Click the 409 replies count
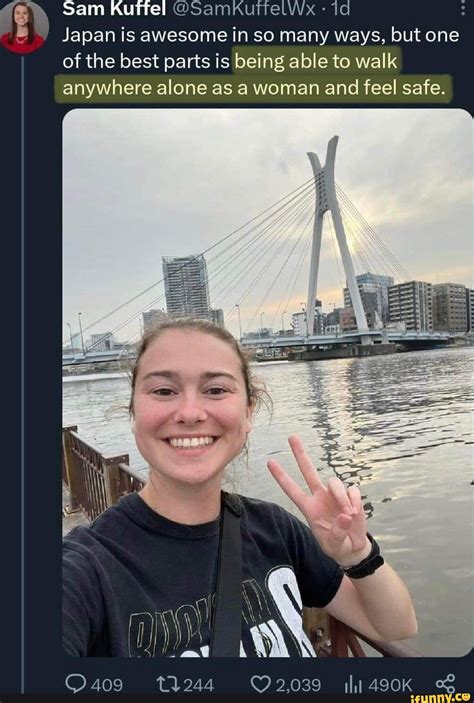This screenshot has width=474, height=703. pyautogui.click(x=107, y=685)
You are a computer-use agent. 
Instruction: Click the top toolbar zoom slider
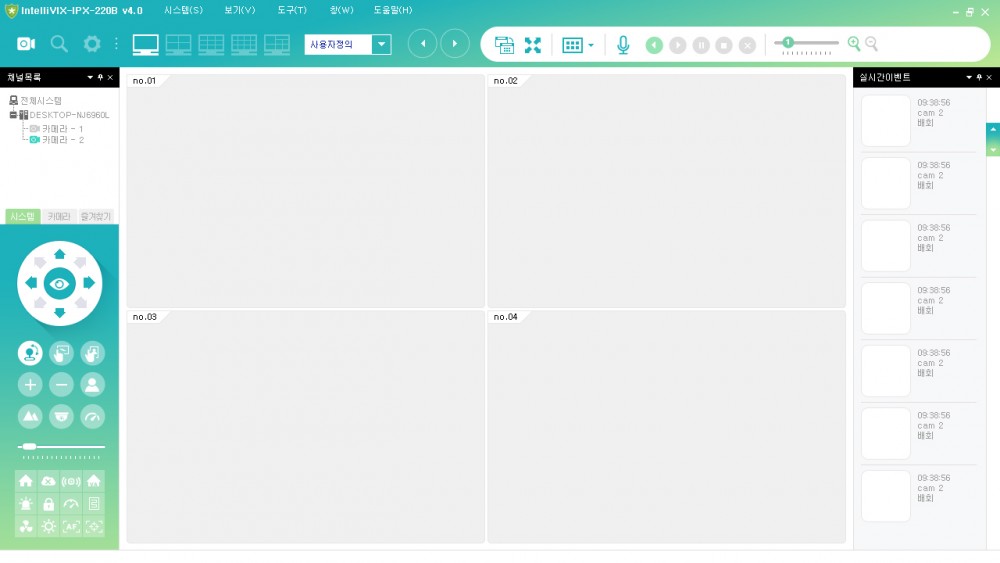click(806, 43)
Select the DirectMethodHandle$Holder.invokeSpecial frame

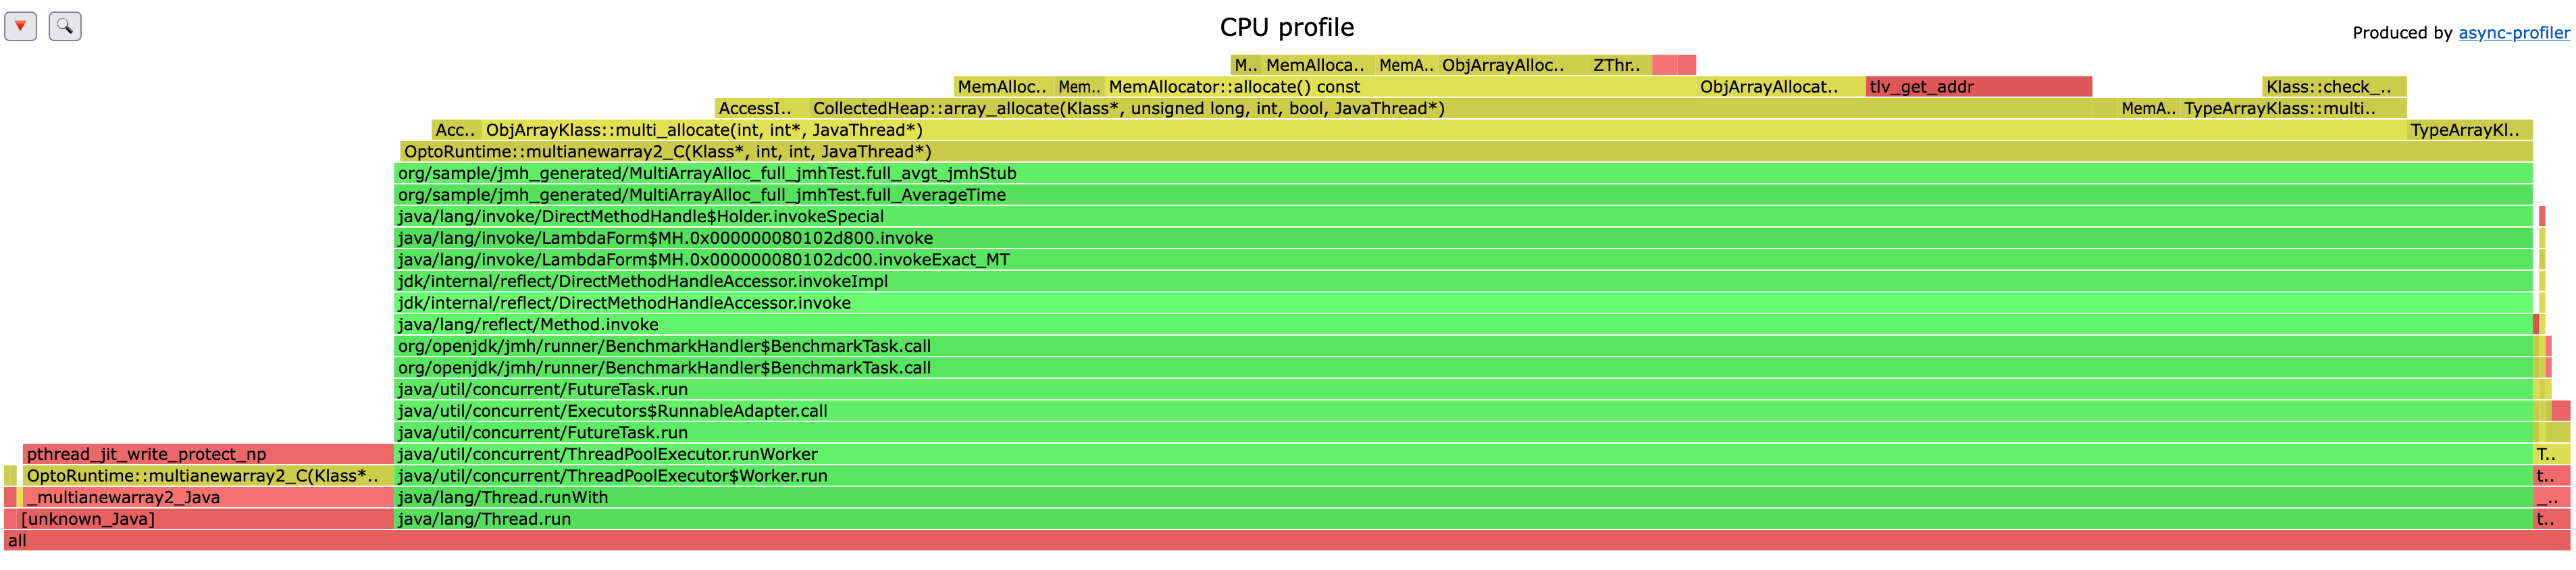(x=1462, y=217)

──────────

*Description of the task*
Rewrite the lines of the records above, swapping "Select" for "Choose" and changing nothing else. Leave out the pictures.

*Answer to this task*
Click the 409 replies count
This screenshot has width=474, height=703. pyautogui.click(x=107, y=685)
You are a computer-use agent. 
Instruction: Click the top toolbar zoom slider
click(806, 43)
Choose the DirectMethodHandle$Holder.invokeSpecial frame

(x=1462, y=217)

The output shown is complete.